Start of RECORDS SHOWN

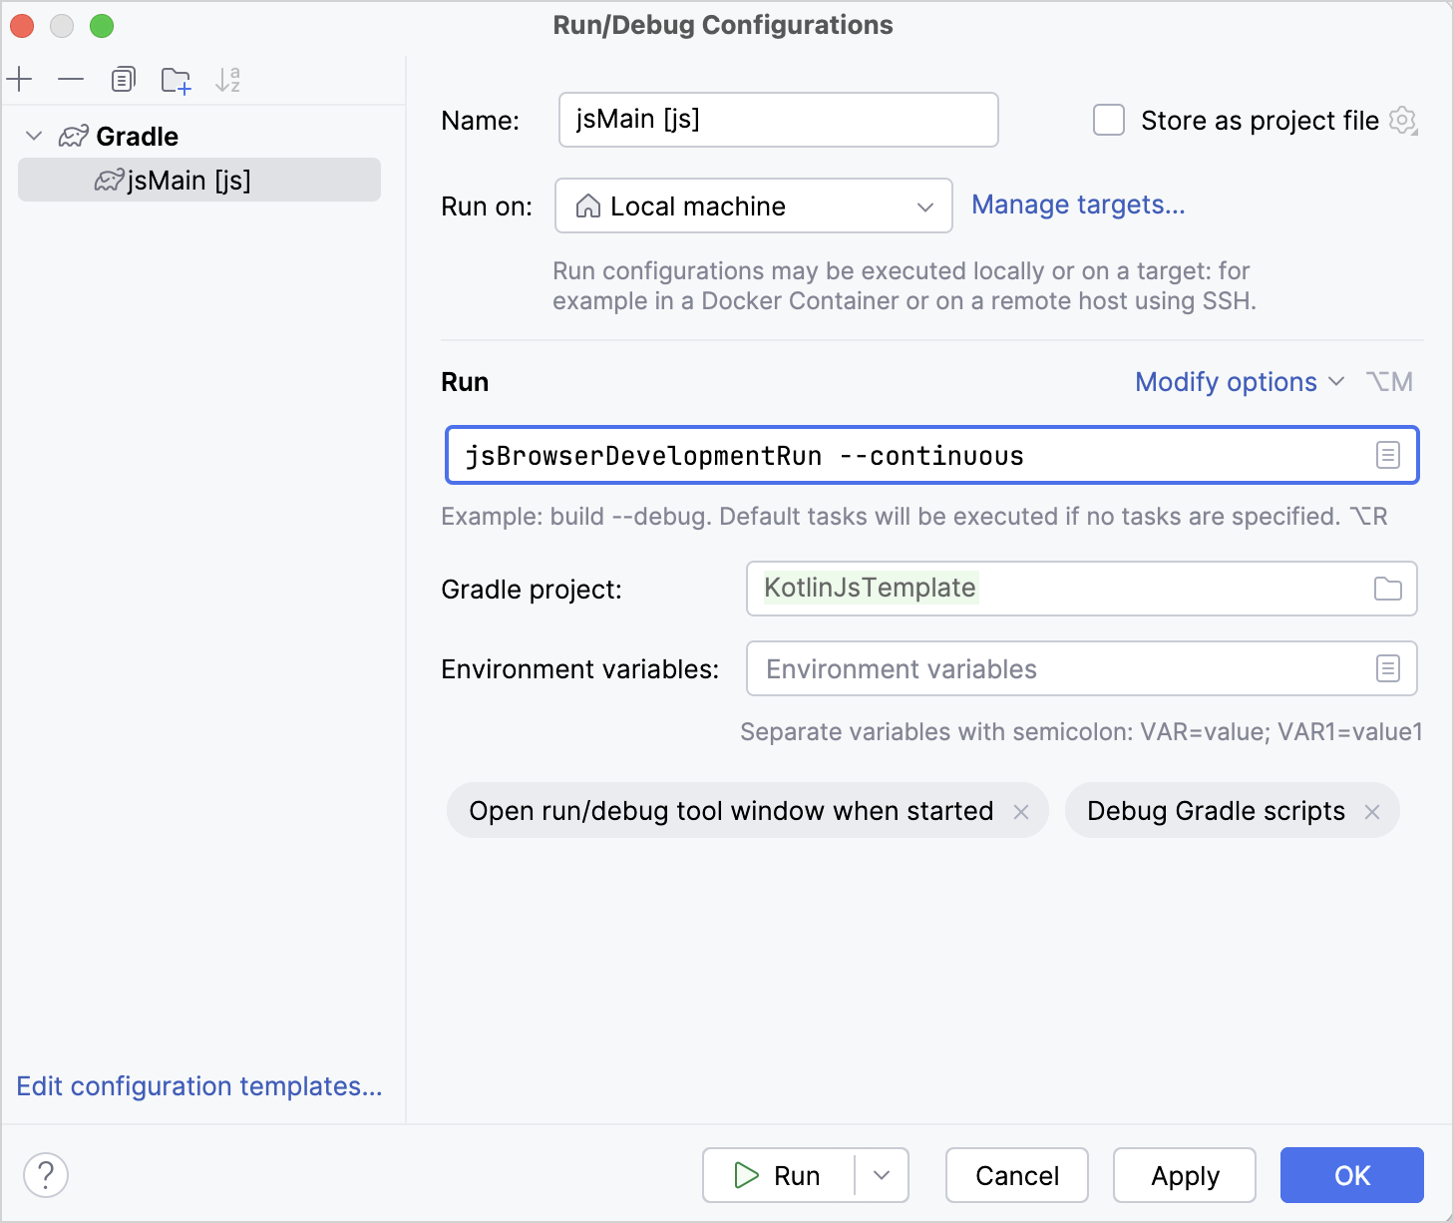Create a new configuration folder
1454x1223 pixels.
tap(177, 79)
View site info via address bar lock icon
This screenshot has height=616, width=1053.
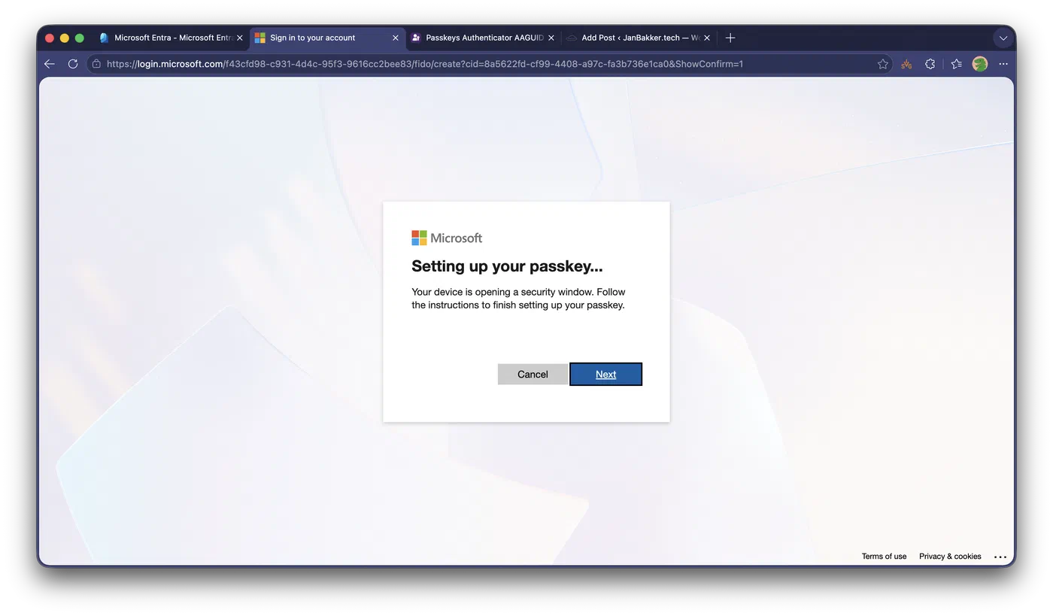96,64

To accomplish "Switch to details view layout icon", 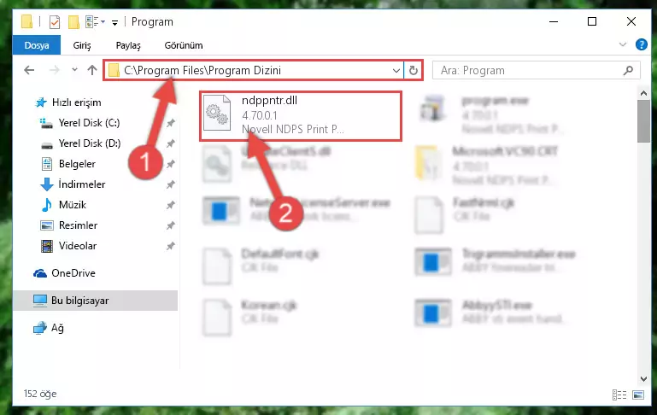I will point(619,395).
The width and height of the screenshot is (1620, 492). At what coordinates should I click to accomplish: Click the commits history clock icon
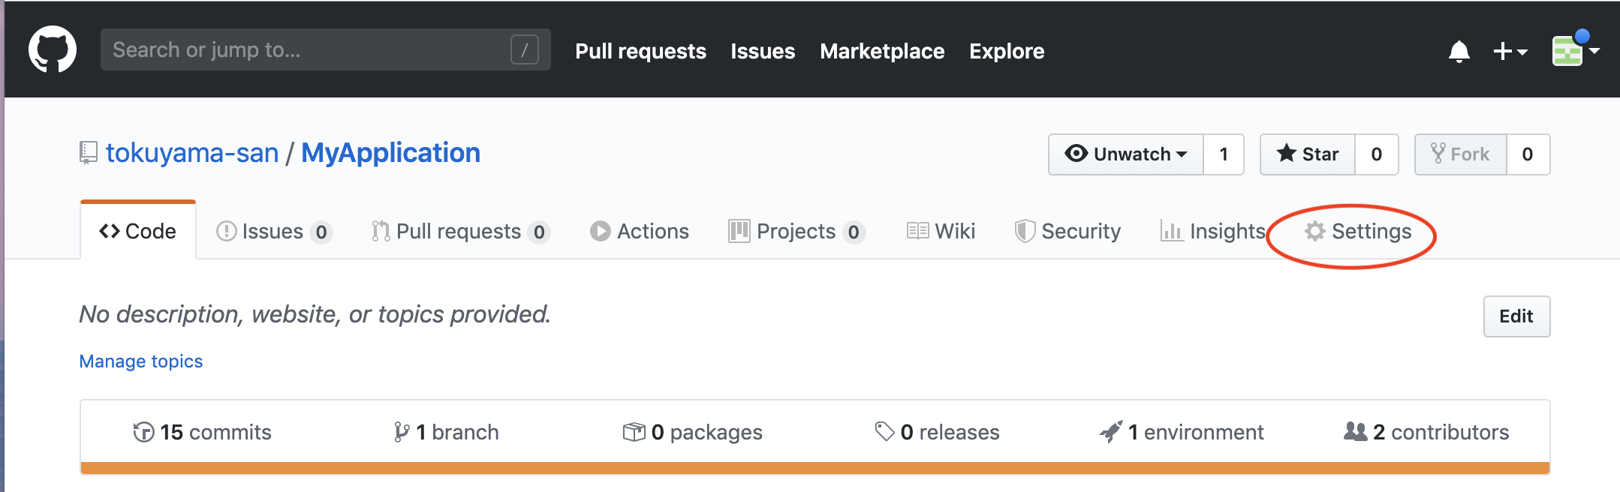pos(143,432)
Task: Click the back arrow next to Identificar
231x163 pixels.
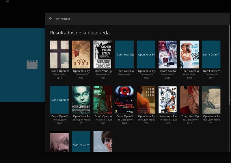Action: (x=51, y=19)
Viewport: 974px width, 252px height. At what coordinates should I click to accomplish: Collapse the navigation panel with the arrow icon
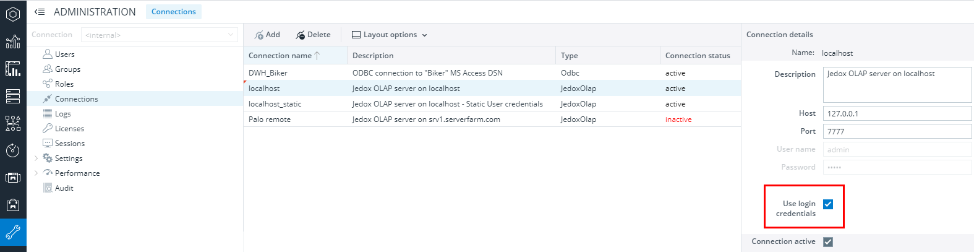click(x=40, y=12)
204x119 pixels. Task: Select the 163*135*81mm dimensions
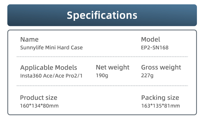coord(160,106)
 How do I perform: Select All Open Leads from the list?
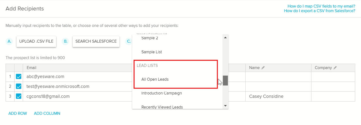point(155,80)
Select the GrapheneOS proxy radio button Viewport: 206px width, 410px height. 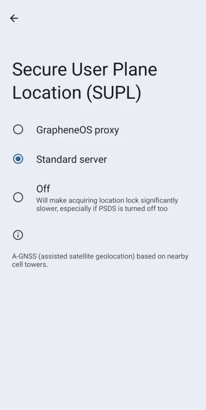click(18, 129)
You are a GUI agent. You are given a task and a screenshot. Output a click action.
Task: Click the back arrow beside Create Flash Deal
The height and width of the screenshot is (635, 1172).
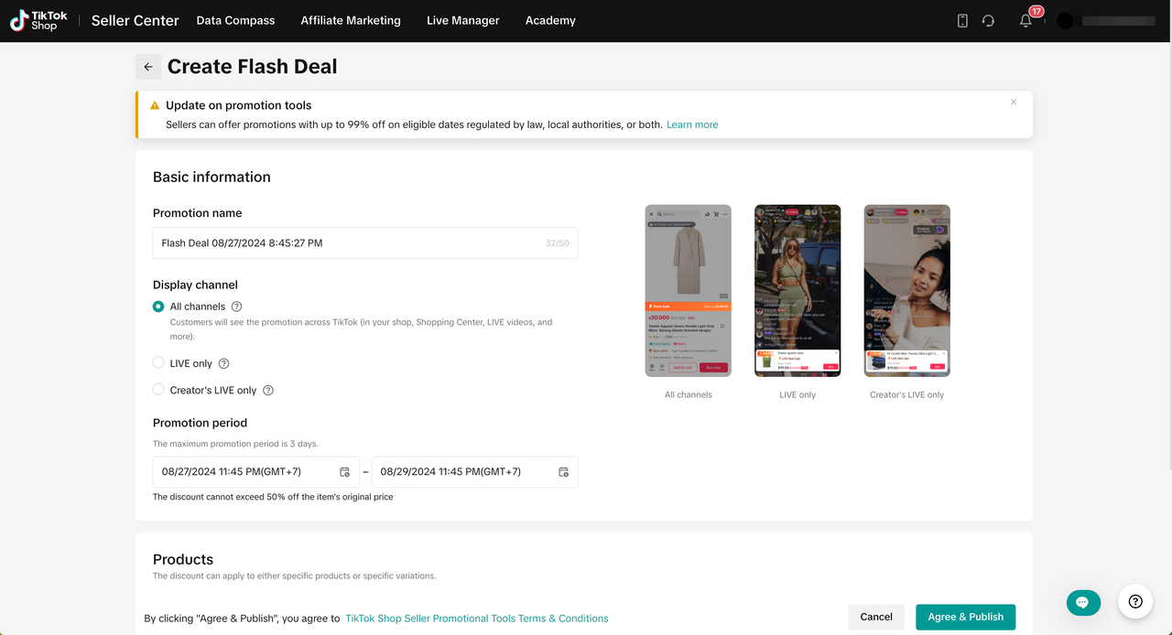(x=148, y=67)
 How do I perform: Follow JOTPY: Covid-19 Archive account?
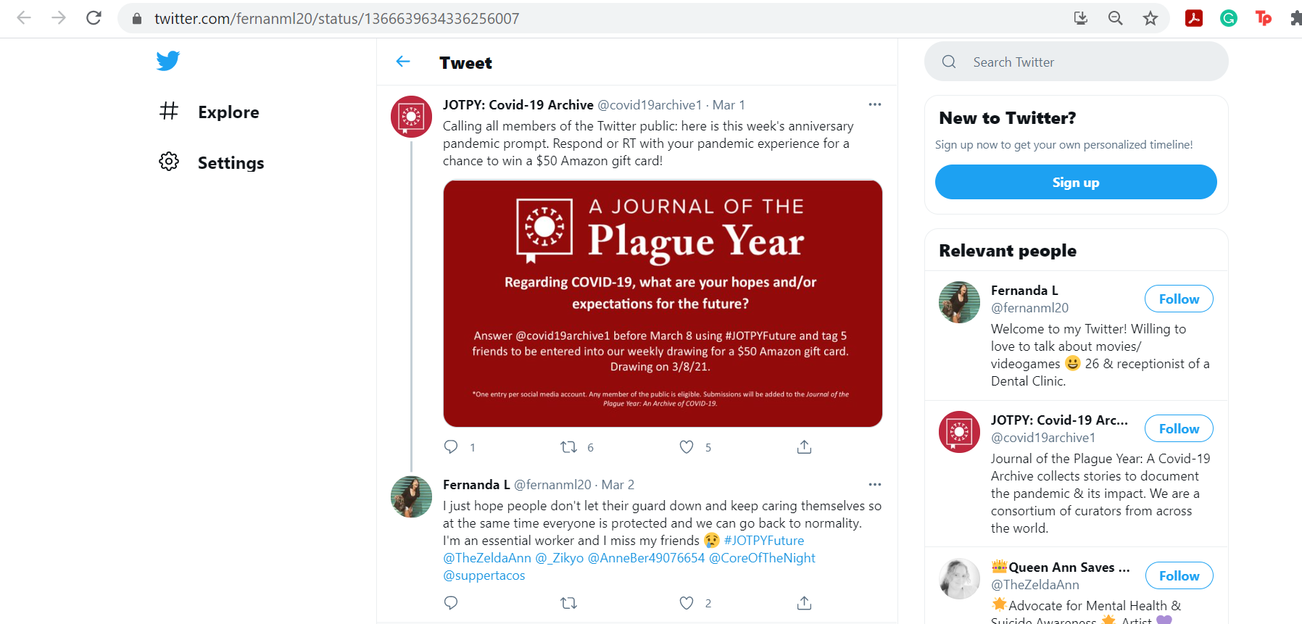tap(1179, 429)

End of RECORDS SHOWN

TASK: Scan the entries above and work out how many lines include the word "back"; the reply is that number alone.

ANSWER BOX: 2